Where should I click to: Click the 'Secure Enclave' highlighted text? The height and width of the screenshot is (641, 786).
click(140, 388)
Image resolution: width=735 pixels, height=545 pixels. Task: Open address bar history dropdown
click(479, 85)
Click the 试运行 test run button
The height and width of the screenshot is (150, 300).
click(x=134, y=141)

----

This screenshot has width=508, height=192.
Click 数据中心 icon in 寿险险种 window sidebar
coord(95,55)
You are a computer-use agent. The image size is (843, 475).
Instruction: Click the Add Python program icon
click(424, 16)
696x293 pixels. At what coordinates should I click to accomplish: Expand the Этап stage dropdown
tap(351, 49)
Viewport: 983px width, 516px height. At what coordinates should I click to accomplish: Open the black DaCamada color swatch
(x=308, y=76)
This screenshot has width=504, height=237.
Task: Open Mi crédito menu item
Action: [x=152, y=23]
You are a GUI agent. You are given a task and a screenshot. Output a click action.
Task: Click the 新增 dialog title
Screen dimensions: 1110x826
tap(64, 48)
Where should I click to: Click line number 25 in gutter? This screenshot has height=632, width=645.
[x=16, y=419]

----

- TASK REQUIREMENTS: Select every line above that contains the word "agent", and copy it.

- RESULT FOR THIS EXERCISE:
You are a computer-use agent. The image size is (843, 475).
You are a GUI agent. You are given a task and a screenshot. Output a click action.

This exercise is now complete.